Point amusant que je vous rapporte en loucedé, lors d'échanges dans un groupe FB cher à mon coeur sur Tar, je suis tombé sur ces mots d'un contradicteur (autrement dit qui n'avait pas le même avis que moi sur ce film, mais ce fut exprimé en termes forts courtois) qui se demandait comment on pouvait cautionner un personnage qui se rendait coupable, à ses yeux, de harcèlement sexuel. Ce qui est drôle, car je ne me suis même pas levé une seule fois pour aller faire pipi, ni refaire mes lacets lors de la scène cruciale, mais ce trait-là n'apparait nulle part. C'est une réaction en fait assez passionnante, qui résulte finalement de tout ce qu'on ne sait, pas, ne saura jamais, n'est pas exprimé dans le film au sujet de cette fameuse étudiante "harceleuse" et suicidée avec qui Lydia Tar eut une histoire compliquée. Oui, mais laquelle ? On ne le saura jamais, et l'imagination de ce spectateur aura fait le reste.

Pour le reste, on sera gré à Todd Field de nous avoir épargné le grand numéro à la Daren Aronofsky sur l'artiste et son double, sur la schizophrénie du créateur partagé entre son Soi et son Art, même si on tremble parfois à ce que le film déroule une fantasmagorie à la Black Swan. Juste quelques embardées vers de simples cauchemars, - histoire de nous expliquer que, quand même, Lydia n'est pas tout à fait tranquille avec sa conscience - , un passage marquant où l'égoïsme et l'absence d'empathie du personnage, comme son hygiénisme maladif, éclatent lors de sa confrontation avec une voisine dérangée. On adore aussi ce moment où Lydia, après s'être perdue dans les caves d'un immeuble désaffectée et prise de panique, se bousille la figure toute seule comme une grande en courant dans les escaliers. Détail amusant (enfin non, pas vraiment...), elle laissera croire à tout le monde qu'il s'agit là d'une agression dont elle s'est déjà remise. Quelle femme !


Il faut en faire, de ces trucs, pour être une femme libérée (et là nous vient les paroles d'une chanson bien connue sur un rythme de reggae que je vous laisse chantonner vous-même).

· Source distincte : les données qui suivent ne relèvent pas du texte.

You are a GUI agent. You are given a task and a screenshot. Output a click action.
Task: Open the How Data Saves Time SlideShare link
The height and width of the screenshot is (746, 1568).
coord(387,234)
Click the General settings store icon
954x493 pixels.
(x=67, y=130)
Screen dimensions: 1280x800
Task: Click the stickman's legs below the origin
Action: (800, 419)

Enfin un film américain très politique qui n'y va pas de main morte, pour stigmatiser ce qu'on redoutait depuis le début avec l'essor de ces mouvements de libération qu'on encourageait pourtant de tout nos voeux et qui, à force d'éxagérations et de stigmatisations sans fondements, vont bientôt se prendre un méchant contre-feu dans les mirettes. Le film de Todd Field a ce courage, à l'heure où je viens d'apprendre qu'une campagne de pub m&ms venait de se prendre les foudres d'associations lgbt, que ces excès en discipline morale ne sont plus rien d'autres que des campagnes de censure systémiques, qui vont finir par lasser (si elle ne font pas rire) et, comme celle dont est victime Lydia Tar dans le film, par écoeurer.

Grand film donc, et si Cate Blanchett ne devrait pas rater encore une fois son Oscar (rappelons-nous qu'elle l'obtint déjà pour Blue Jasmine de Woody Allen, où elle incarnait encore une grande dame dans sa chute), on pense que l'attribution d'une statuette pour ce scénario ne serait pas volé non plus.